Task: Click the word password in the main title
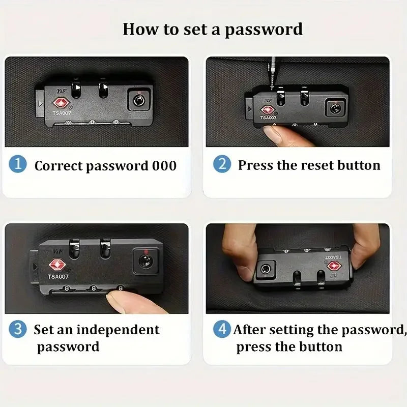point(264,30)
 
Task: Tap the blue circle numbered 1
point(18,164)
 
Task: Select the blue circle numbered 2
point(222,164)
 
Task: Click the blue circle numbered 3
point(18,329)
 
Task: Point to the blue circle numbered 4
point(222,329)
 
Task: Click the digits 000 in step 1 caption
point(164,166)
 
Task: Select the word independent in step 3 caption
point(118,330)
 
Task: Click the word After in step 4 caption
point(249,330)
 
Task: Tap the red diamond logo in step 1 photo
point(61,103)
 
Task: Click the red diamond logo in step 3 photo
point(57,265)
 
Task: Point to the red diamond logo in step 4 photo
point(334,266)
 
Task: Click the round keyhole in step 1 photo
point(139,100)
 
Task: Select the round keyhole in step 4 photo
point(266,269)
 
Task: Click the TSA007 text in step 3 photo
point(58,277)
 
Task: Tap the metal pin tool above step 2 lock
point(272,73)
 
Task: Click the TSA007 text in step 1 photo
point(62,113)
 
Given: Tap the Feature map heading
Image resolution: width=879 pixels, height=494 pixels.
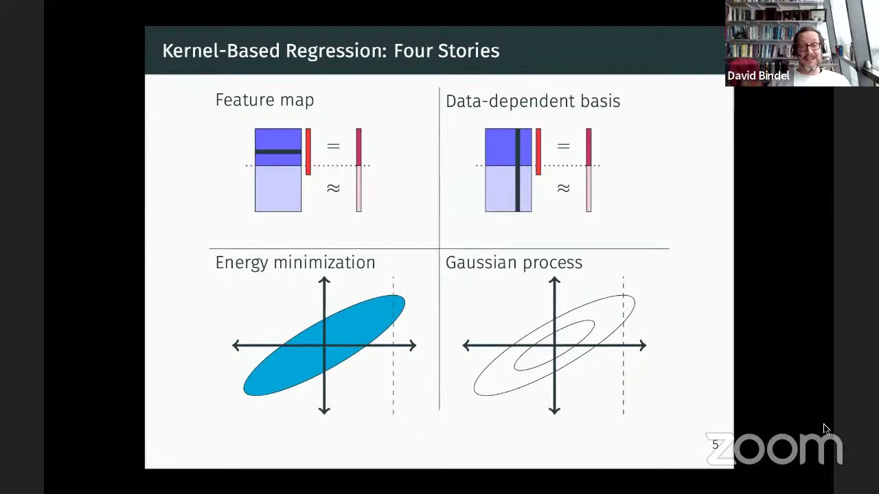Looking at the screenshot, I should (264, 100).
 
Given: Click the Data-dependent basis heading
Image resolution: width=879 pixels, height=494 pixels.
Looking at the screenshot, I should (532, 102).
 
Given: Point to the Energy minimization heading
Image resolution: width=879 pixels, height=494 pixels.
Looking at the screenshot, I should (295, 263).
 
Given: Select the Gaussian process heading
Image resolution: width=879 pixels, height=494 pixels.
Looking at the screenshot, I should (514, 263).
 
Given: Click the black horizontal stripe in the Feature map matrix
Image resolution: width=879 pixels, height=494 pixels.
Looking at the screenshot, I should (277, 152).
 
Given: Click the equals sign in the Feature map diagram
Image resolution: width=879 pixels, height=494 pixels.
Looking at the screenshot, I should (333, 146).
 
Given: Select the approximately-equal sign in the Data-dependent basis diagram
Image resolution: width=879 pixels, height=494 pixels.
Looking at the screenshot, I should (563, 188).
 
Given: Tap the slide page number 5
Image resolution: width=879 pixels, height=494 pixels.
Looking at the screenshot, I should (715, 445).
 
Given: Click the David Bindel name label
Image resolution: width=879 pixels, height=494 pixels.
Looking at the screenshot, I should (758, 76).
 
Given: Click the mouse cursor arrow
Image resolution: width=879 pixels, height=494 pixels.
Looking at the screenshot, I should (826, 429).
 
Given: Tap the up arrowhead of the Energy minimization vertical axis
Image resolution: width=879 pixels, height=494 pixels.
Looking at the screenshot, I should (324, 281).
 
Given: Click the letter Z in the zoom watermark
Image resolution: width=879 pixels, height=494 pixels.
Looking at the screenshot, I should (721, 449).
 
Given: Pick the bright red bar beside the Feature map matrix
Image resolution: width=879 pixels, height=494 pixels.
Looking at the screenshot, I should (308, 151).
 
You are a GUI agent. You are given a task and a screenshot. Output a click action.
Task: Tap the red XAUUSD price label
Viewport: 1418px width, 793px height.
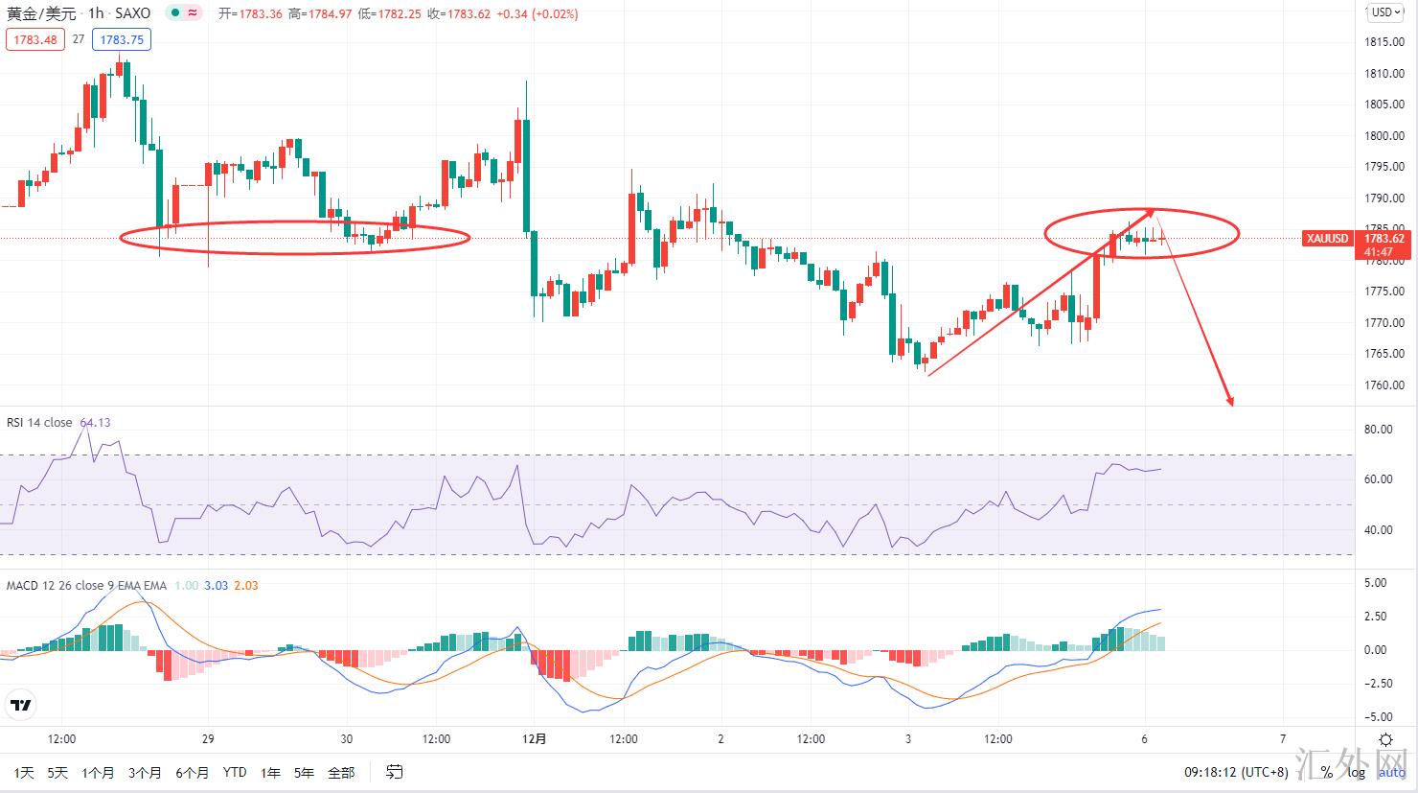coord(1328,239)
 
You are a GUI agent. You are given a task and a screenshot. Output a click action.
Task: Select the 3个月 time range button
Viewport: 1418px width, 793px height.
coord(145,772)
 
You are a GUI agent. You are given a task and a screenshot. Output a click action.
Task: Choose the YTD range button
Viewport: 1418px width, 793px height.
coord(234,772)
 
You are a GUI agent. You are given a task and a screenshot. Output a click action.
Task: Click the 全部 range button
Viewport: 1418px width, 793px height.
coord(341,772)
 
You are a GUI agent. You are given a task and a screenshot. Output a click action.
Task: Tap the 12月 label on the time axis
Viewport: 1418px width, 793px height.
coord(535,739)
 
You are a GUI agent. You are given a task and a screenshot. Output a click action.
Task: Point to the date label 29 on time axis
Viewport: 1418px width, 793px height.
coord(208,739)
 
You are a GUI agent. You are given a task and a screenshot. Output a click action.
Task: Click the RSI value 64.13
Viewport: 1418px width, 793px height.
coord(95,422)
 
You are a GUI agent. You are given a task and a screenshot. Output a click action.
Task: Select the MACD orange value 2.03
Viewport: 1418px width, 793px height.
coord(246,585)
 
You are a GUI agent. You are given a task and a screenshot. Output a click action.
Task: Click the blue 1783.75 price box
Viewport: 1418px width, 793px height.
coord(122,39)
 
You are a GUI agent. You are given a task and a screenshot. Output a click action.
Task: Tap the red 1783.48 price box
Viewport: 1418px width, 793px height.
coord(33,39)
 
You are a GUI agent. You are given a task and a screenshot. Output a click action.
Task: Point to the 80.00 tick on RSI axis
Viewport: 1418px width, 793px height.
coord(1378,430)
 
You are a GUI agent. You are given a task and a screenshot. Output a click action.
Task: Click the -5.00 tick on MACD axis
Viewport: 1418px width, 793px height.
coord(1375,716)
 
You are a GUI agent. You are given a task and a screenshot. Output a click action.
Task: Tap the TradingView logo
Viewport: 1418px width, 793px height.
coord(20,706)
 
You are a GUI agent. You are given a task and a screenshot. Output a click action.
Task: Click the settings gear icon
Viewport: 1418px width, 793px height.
coord(1385,739)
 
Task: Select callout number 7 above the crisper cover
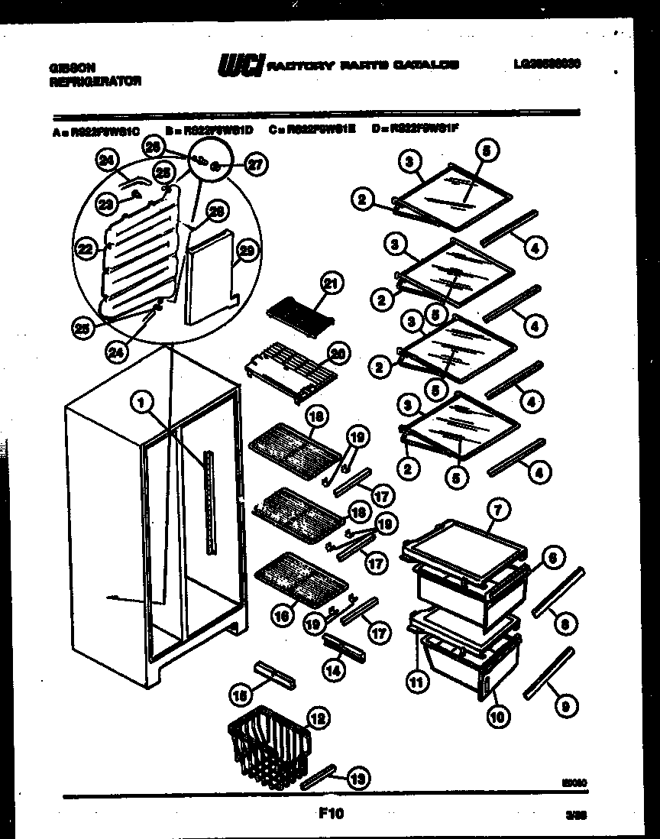(x=497, y=508)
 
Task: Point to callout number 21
(x=331, y=283)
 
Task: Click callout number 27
(x=256, y=163)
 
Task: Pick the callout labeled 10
(x=497, y=716)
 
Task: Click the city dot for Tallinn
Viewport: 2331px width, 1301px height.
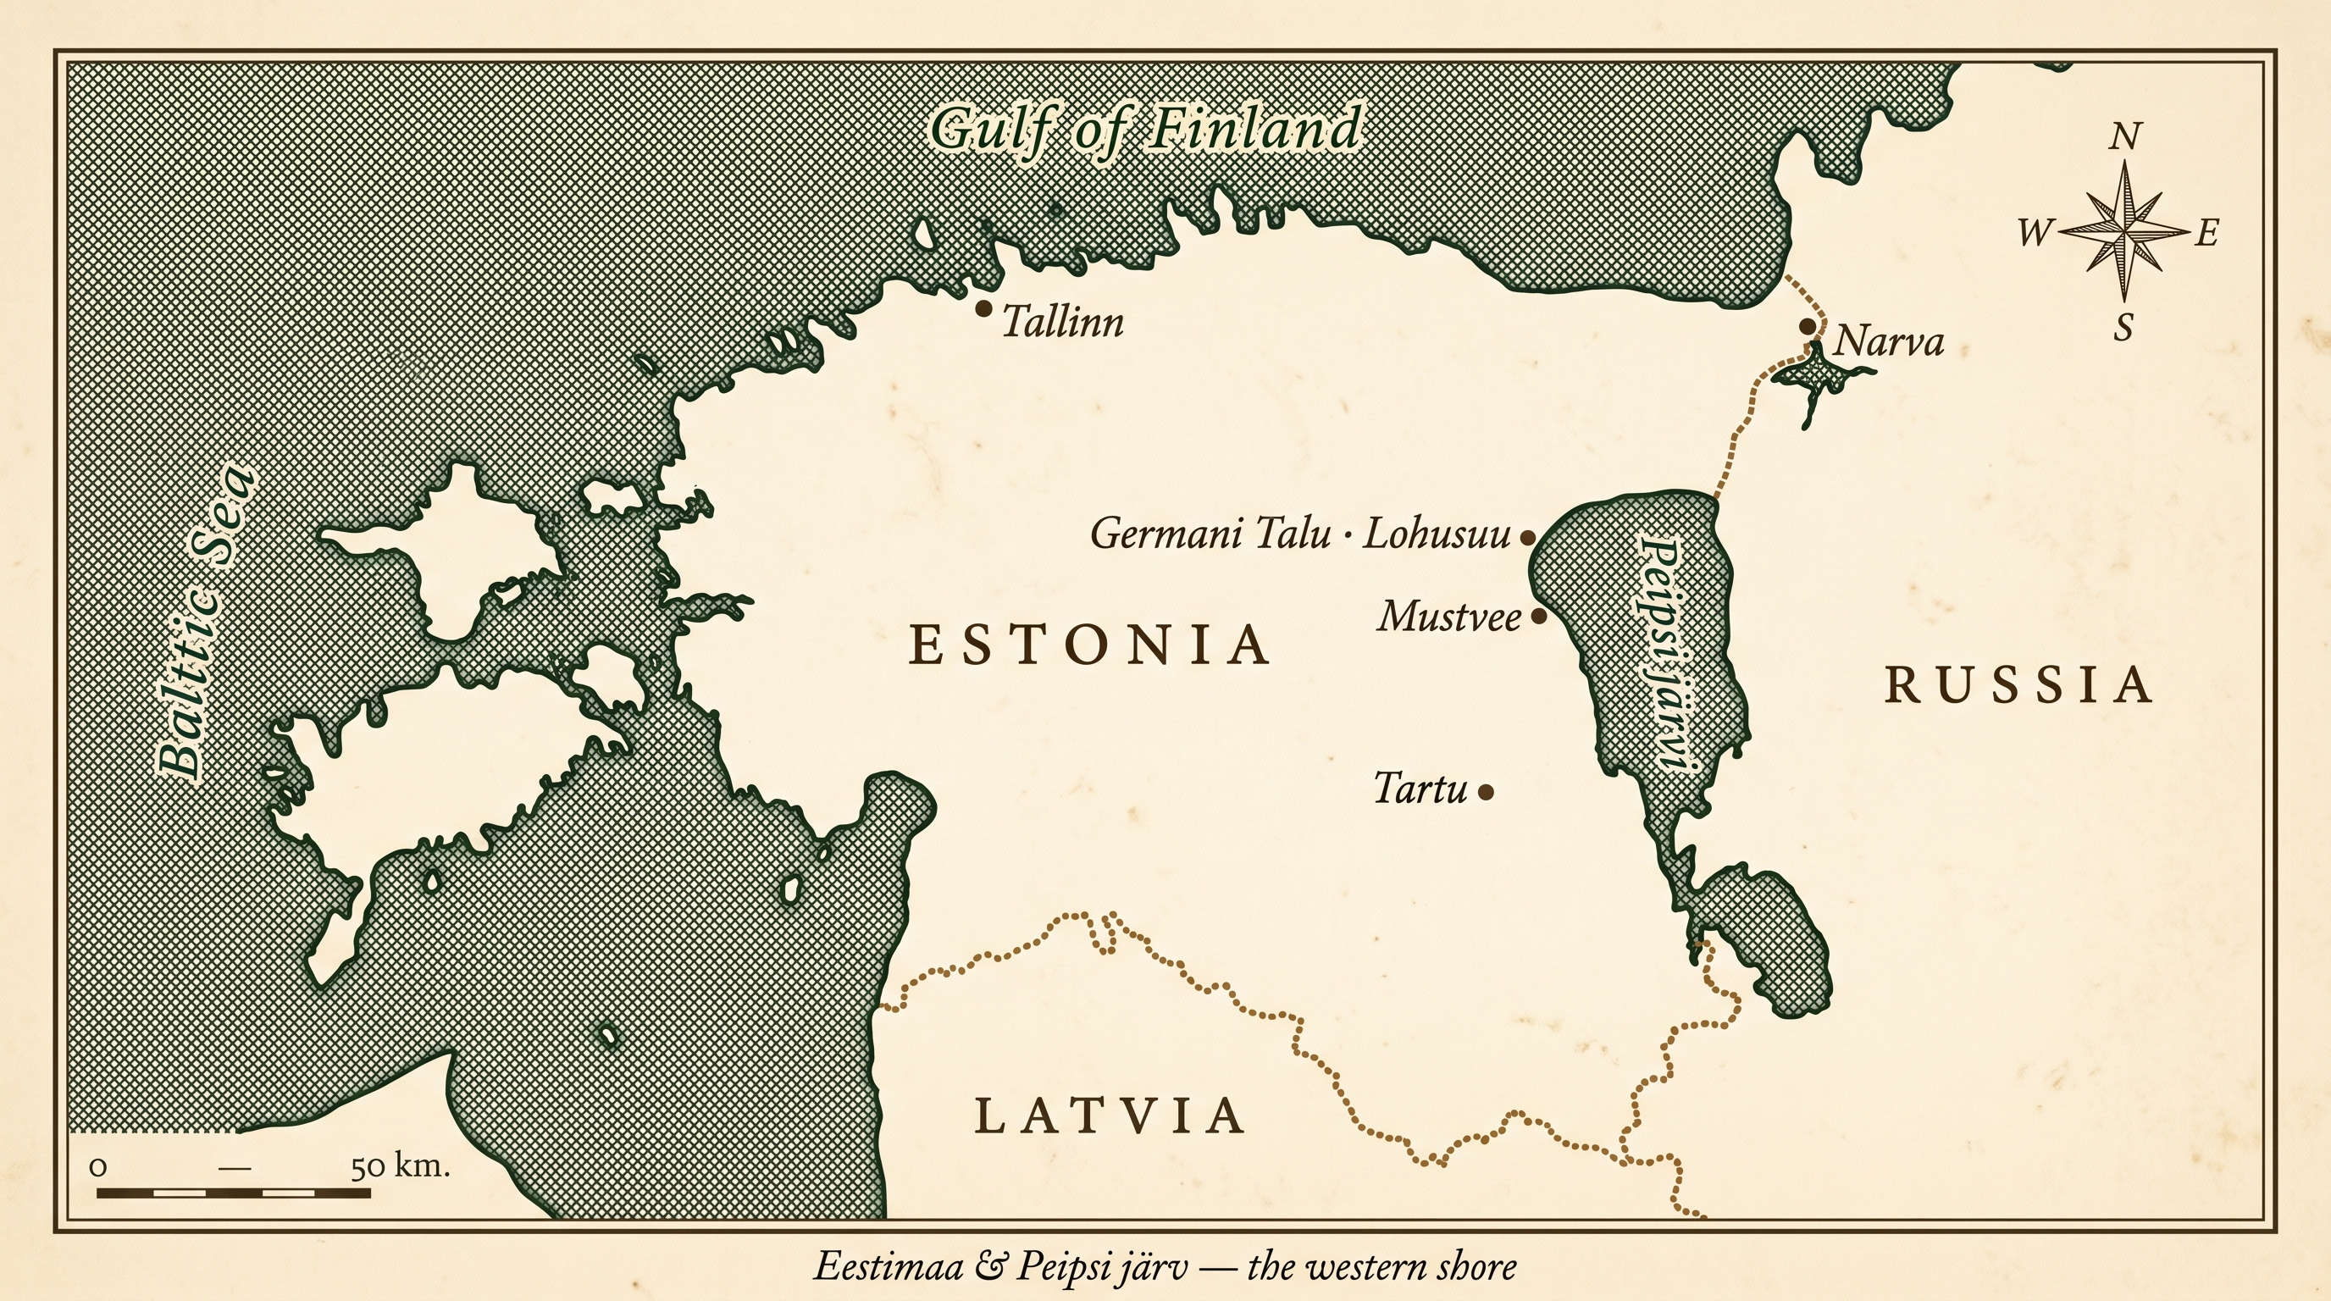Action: tap(983, 308)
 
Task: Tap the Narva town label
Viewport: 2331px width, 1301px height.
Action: tap(1888, 343)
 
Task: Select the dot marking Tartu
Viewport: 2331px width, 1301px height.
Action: tap(1485, 792)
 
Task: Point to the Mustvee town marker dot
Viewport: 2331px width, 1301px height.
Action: tap(1538, 617)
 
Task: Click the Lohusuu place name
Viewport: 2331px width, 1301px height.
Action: tap(1436, 534)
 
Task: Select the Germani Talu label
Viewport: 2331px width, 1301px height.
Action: tap(1210, 534)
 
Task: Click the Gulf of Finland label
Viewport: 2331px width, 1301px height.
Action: tap(1145, 130)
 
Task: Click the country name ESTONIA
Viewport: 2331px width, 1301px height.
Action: tap(1089, 645)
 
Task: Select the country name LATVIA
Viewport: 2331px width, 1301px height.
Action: tap(1110, 1116)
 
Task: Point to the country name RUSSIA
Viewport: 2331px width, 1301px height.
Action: tap(2019, 685)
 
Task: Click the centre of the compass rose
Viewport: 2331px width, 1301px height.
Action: tap(2123, 231)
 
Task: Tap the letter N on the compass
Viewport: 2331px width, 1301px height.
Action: tap(2124, 137)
++++++++
■ **Given exercise**
Write out every entry again, replacing "red diamond logo" with "red diamond badge" wherever it appears and changing nothing else. Do not include the pictures.

■ **Exercise output**
Task: Click the word password in the main title
point(264,30)
 
Task: Tap the blue circle numbered 1
point(18,164)
 
Task: Select the blue circle numbered 2
point(222,164)
 
Task: Click the blue circle numbered 3
point(18,329)
 
Task: Point to the blue circle numbered 4
point(222,329)
 
Task: Click the digits 000 in step 1 caption
point(164,166)
 
Task: Select the word independent in step 3 caption
point(118,330)
 
Task: Click the word After in step 4 caption
point(249,330)
 
Task: Tap the red diamond badge in step 1 photo
point(61,103)
 
Task: Click the red diamond badge in step 3 photo
point(57,265)
 
Task: Point to the red diamond badge in step 4 photo
point(334,266)
 
Task: Click the round keyhole in step 1 photo
point(139,100)
 
Task: Select the round keyhole in step 4 photo
point(266,269)
 
Task: Click the TSA007 text in step 3 photo
point(58,277)
 
Task: Tap the metal pin tool above step 2 lock
point(272,73)
 
Task: Click the TSA007 text in step 1 photo
point(62,113)
 
Given: Tap the Feature map heading
Image resolution: width=879 pixels, height=494 pixels.
Looking at the screenshot, I should (264, 100).
 
Given: Click the Data-dependent basis heading
Image resolution: width=879 pixels, height=494 pixels.
Looking at the screenshot, I should (532, 102).
 
Given: Point to the Energy minimization heading
Image resolution: width=879 pixels, height=494 pixels.
Looking at the screenshot, I should (295, 263).
 
Given: Select the Gaussian process heading
Image resolution: width=879 pixels, height=494 pixels.
Looking at the screenshot, I should (514, 263).
 
Given: Click the black horizontal stripe in the Feature map matrix
Image resolution: width=879 pixels, height=494 pixels.
Looking at the screenshot, I should (277, 152).
 
Given: Click the equals sign in the Feature map diagram
Image resolution: width=879 pixels, height=494 pixels.
Looking at the screenshot, I should (333, 146).
 
Given: Select the approximately-equal sign in the Data-dependent basis diagram
Image resolution: width=879 pixels, height=494 pixels.
Looking at the screenshot, I should (563, 188).
 
Given: Tap the slide page number 5
Image resolution: width=879 pixels, height=494 pixels.
Looking at the screenshot, I should (715, 445).
 
Given: Click the David Bindel name label
Image resolution: width=879 pixels, height=494 pixels.
Looking at the screenshot, I should (758, 76).
 
Given: Click the mouse cursor arrow
Image resolution: width=879 pixels, height=494 pixels.
Looking at the screenshot, I should (826, 429).
 
Given: Tap the up arrowhead of the Energy minimization vertical axis
Image resolution: width=879 pixels, height=494 pixels.
Looking at the screenshot, I should (324, 281).
 
Given: Click the letter Z in the zoom watermark
Image resolution: width=879 pixels, height=494 pixels.
Looking at the screenshot, I should (721, 449).
 
Given: Pick the bright red bar beside the Feature map matrix
Image resolution: width=879 pixels, height=494 pixels.
Looking at the screenshot, I should (308, 151).
 
You are a GUI agent. You are given a task and a screenshot. Output a click action.
Task: Tap the red XAUUSD price label
Viewport: 1418px width, 793px height.
coord(1328,239)
 
You are a GUI agent. You are given a task and a screenshot. Output a click action.
Task: Select the 3个月 time range button
Viewport: 1418px width, 793px height.
coord(145,772)
 
You are a GUI agent. You are given a task and a screenshot. Output a click action.
Task: Choose the YTD range button
Viewport: 1418px width, 793px height.
coord(234,772)
 
You are a GUI agent. You are given a task and a screenshot. Output a click action.
Task: Click the 全部 range button
Viewport: 1418px width, 793px height.
coord(341,772)
 
You are a GUI agent. You are given a task and a screenshot. Output a click action.
Task: Tap the 12月 label on the time axis
Viewport: 1418px width, 793px height.
coord(535,739)
 
You are a GUI agent. You are given a task and a screenshot. Output a click action.
Task: Point to the date label 29 on time axis
Viewport: 1418px width, 793px height.
coord(208,739)
 
You are a GUI agent. You are given a task and a screenshot. Output a click action.
Task: Click the RSI value 64.13
Viewport: 1418px width, 793px height.
coord(95,422)
 
You are a GUI agent. You are given a task and a screenshot. Output a click action.
Task: Select the MACD orange value 2.03
Viewport: 1418px width, 793px height.
coord(246,585)
 
You are a GUI agent. You are given a task and a screenshot. Output a click action.
Task: Click the blue 1783.75 price box
Viewport: 1418px width, 793px height.
coord(122,39)
 
You are a GUI agent. You are given a task and a screenshot. Output a click action.
Task: Tap the red 1783.48 price box
Viewport: 1418px width, 793px height.
coord(33,39)
 
You are a GUI agent. You are given a task and a screenshot. Output a click action.
Task: Point to the 80.00 tick on RSI axis
Viewport: 1418px width, 793px height.
coord(1378,430)
 
You are a GUI agent. You are given a task and a screenshot. Output a click action.
Task: Click the -5.00 tick on MACD axis
Viewport: 1418px width, 793px height.
coord(1375,716)
 
You are a GUI agent. You are given a task and a screenshot. Output a click action.
Task: Tap the TradingView logo
Viewport: 1418px width, 793px height.
coord(20,706)
 
You are a GUI agent. You are given a task and a screenshot. Output a click action.
Task: Click the settings gear icon
Viewport: 1418px width, 793px height.
coord(1385,739)
 
Task: Select callout number 7 above the crisper cover
(x=497, y=508)
 
Task: Point to callout number 21
(x=331, y=283)
 
Task: Click callout number 27
(x=256, y=163)
 
Task: Pick the callout labeled 10
(x=497, y=716)
 
Task: Click the city dot for Tallinn
Viewport: 2331px width, 1301px height.
Action: tap(983, 308)
 
Task: Tap the Narva town label
Viewport: 2331px width, 1301px height.
Action: tap(1888, 343)
 
Task: Select the dot marking Tartu
Viewport: 2331px width, 1301px height.
Action: tap(1485, 792)
 
Task: Point to the Mustvee town marker dot
Viewport: 2331px width, 1301px height.
Action: tap(1538, 617)
 
Task: Click the Lohusuu place name
Viewport: 2331px width, 1301px height.
Action: tap(1436, 534)
 
Task: Select the Germani Talu label
Viewport: 2331px width, 1301px height.
Action: tap(1210, 534)
 
Task: Click the Gulf of Finland label
Viewport: 2331px width, 1301px height.
Action: tap(1145, 130)
 
Task: Click the country name ESTONIA
Viewport: 2331px width, 1301px height.
Action: tap(1089, 645)
 
Task: Select the country name LATVIA
Viewport: 2331px width, 1301px height.
Action: tap(1110, 1116)
 
Task: Point to the country name RUSSIA
Viewport: 2331px width, 1301px height.
Action: tap(2019, 685)
 
Task: Click the centre of the compass rose
Viewport: 2331px width, 1301px height.
Action: tap(2123, 231)
 
Task: Tap the letter N on the compass
Viewport: 2331px width, 1301px height.
Action: tap(2124, 137)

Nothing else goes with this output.